◆ Supplied text
*** Begin section ***

This award is funded under the American Recovery and Reinvestment Act of 2009 (Public Law 111-5).
The International Research Fellowship Program enables U.S. scientists and engineers to conduct nine to twenty-four months of research abroad. The program's awards provide opportunities for joint research, and the use of unique or complementary facilities, expertise and experimental conditions abroad.
This award will support a twenty-four-month research fellowship by Dr. Andrew J. Lucas to work with Dr. Grant Pitcher at Marine and Coastal Management in South Africa, Dr. Frank Shillington at the University of Cape Town, Dr. Raphael Kudela at the University of California, Santa Cruz and with Dr. John Largier at the University of California, Davis.
Harmful Algal Blooms (HABs) are a growing global problem, causing hundreds of millions of dollars of economic, environmental, and health losses each year. Autonomous, wave-powered profiling instruments (Wirewalkers, WW) are being used to study HAB dynamics from a Lagrangian (freely-drifting) and Eulerian (moored) perspective. These studies are being performed in the Benguela Current System (BCS) and California Current System (CCS) in collaboration with researchers from Marine and Coastal Management (a Department of Government of South Africa), the Department of Oceanography, University of Cape Town, South Africa, the University of California, Santa Cruz, and the University of California, Davis. The autonomous wave-driven WW profilers are providing the first Lagrangian dataset of sufficient resolution to explicitly test hypotheses concerning advective versus in situ change in HAB populations. The results from this study are augmenting ongoing comparative studies of HAB dynamics in the southern Benguela and northern Monterey Bay upwelling systems. The interplay between the physical dynamics of upwelling systems and phytoplankton (HAB) bloom formation is not fully understood. This fact limits the ability to predict the onset and severity of individual HAB events as well as the influence of global climate change on HAB frequency, intensity, and geographic extent. The ongoing research is providing the first set of well-resolved, simultaneous measurements of physical and biological variables from the perspective of moored and Lagrangian measurements under conditions of active upwelling and during periods of relaxation.

*** End section ***

◆ Aim of the task
According to the fellowship text, what law funds this award? The material that comes next is separate from the text about the fellowship.

◆ Records shown
*** Begin section ***

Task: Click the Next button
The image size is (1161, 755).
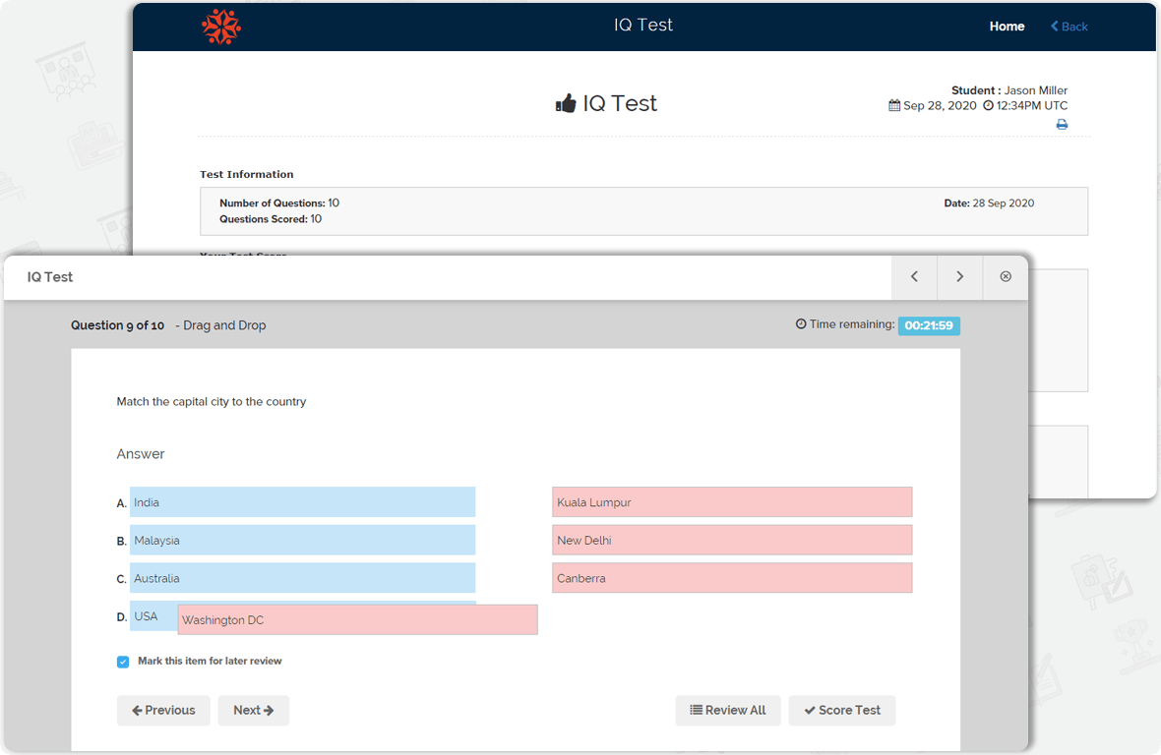Action: (253, 711)
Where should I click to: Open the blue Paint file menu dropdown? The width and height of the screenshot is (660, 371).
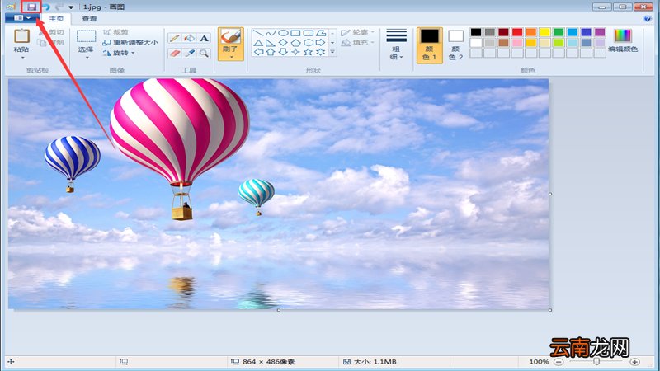(21, 18)
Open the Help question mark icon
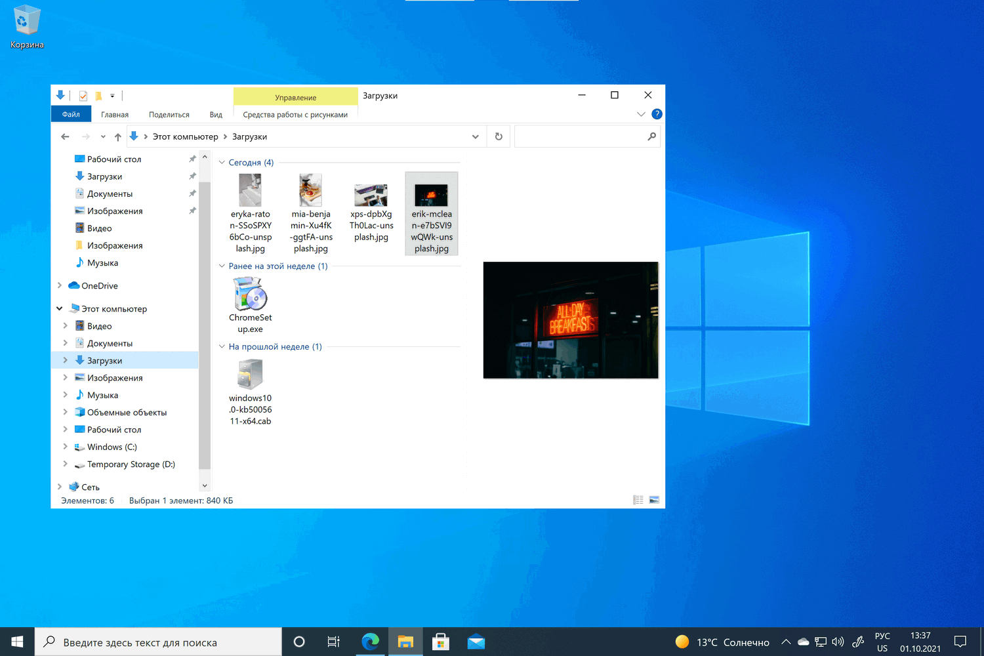 [x=657, y=114]
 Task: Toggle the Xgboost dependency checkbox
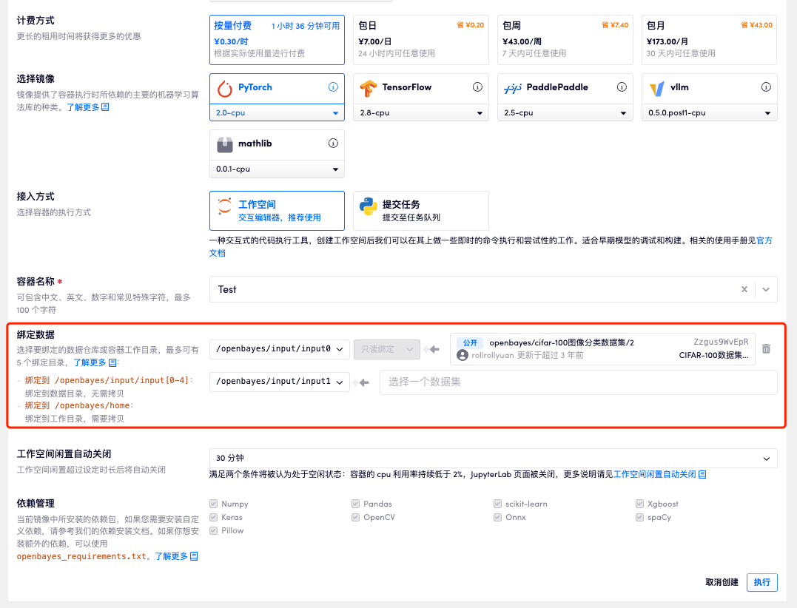pos(641,504)
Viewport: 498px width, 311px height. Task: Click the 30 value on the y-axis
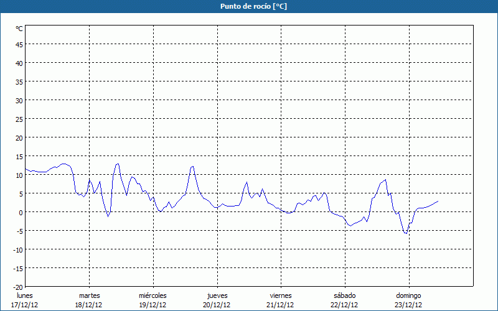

*** End section ***

◆ Response below
The American Recovery and Reinvestment Act of 2009 (Public Law 111-5).